'David Cameron is clueless': Ed Miliband joins austerity protesters in London


Nurses, firefighters, teachers and prison officers joined over 150,000 protesters today in huge demonstrations against the Government, loudly cheering calls for a 24-hour general strike.

Union officials and politicians, including Labour leader Ed Miliband, bitterly attacked the coalition's spending cuts, accusing ministers of being more interested in supporting millionaires than ordinary workers.

The events in London, Glasgow and Belfast passed off peacefully, although activists from the Disabled People Against Cuts (DPAC) group staged a sit-in and cut off traffic close to Hyde Park in the capital.

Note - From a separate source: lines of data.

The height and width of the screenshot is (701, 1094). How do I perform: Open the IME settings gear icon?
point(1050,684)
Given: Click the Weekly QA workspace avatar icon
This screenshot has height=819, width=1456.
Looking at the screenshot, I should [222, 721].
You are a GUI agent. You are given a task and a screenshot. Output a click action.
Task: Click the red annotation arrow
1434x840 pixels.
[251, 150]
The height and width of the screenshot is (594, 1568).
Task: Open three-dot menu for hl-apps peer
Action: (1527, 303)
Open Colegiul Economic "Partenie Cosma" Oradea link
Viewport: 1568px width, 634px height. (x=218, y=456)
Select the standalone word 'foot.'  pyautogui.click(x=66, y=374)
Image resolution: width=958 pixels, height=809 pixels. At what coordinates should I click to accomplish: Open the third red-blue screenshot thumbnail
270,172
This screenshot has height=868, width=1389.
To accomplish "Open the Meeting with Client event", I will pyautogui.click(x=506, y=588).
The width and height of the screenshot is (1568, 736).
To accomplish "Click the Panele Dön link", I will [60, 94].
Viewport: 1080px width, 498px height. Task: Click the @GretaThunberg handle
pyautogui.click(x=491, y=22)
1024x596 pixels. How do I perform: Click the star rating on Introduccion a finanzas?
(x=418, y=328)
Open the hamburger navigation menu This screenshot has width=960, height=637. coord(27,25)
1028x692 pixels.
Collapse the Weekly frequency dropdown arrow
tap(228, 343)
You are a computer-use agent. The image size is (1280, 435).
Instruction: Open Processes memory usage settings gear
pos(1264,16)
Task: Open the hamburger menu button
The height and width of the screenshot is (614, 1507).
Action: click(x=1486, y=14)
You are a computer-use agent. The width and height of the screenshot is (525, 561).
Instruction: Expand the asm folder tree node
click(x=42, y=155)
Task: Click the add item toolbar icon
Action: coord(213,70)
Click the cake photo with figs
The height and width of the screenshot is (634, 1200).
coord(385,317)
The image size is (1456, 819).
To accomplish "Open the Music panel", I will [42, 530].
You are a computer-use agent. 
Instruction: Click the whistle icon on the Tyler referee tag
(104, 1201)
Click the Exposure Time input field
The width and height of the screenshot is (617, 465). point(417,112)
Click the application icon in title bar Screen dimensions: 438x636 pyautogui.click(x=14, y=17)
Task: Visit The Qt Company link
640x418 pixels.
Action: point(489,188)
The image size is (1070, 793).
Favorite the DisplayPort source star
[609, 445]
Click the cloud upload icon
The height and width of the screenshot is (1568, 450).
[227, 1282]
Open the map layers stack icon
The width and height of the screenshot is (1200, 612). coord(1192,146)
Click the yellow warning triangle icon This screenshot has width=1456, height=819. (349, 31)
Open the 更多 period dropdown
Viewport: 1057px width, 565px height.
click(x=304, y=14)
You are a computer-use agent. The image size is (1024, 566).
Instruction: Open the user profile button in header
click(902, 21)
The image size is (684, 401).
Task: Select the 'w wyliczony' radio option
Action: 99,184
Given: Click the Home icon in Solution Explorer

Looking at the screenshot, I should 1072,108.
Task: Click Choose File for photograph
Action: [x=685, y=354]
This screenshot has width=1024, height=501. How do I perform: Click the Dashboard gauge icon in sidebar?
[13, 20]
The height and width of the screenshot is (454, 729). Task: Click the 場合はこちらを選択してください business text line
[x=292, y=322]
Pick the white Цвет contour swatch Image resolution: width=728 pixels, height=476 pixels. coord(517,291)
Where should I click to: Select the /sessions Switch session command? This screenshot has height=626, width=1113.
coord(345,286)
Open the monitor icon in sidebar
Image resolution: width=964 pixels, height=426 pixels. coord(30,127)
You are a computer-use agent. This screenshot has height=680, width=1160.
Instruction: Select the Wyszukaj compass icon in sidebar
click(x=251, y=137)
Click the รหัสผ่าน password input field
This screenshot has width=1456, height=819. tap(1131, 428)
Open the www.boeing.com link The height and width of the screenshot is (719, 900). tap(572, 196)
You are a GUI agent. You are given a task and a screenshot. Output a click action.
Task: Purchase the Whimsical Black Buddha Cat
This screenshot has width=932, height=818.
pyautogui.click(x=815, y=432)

The TUC said the turnout was better than expected and sent a strong message to the Government about the unpopularity of its policies.

General secretary Brendan Barber said: "We are sending a very strong message that austerity is simply failing.

"The Government is making life desperately hard for millions of people because of pay cuts for workers, while the rich are given tax cuts."

Mr Barber said the resignation of chief whip Andrew Mitchell and Chancellor George Osborne travelling in a first class train carriage with a standard ticket showed how out of touch the Government was.

He said: "The Chancellor eventually paid for his ticket, but the rest of us are paying the price for his disastrous policies."

Protesters carried banners which read: 'Plebs Against toffs', 'Cameron Has Butchered Britain' and '24 Hour General Strike Now' they marched through Whitehall towards Hyde Park.

They booed at Downing Street and shouted "pay your taxes" as they passed a Starbucks coffee shop.

Police officers stood outside Starbucks, which has been involved in a row over its tax arrangements.

Activists gathered outside a number of chain stores in central London, some wearing masks, but no major incidents were reported.

Dave Prentis, leader of Unison, said hundreds of thousands of public sector jobs were being lost as a result of government policies.

"We are fighting for a better future. We are not here today for the millionaires - we are here for the millions of people who don't have a voice. We just can't take any more."

Unite leader Len McClusky said millions of people were being pushed into poverty by a Government more interested in supporting the country's "elite".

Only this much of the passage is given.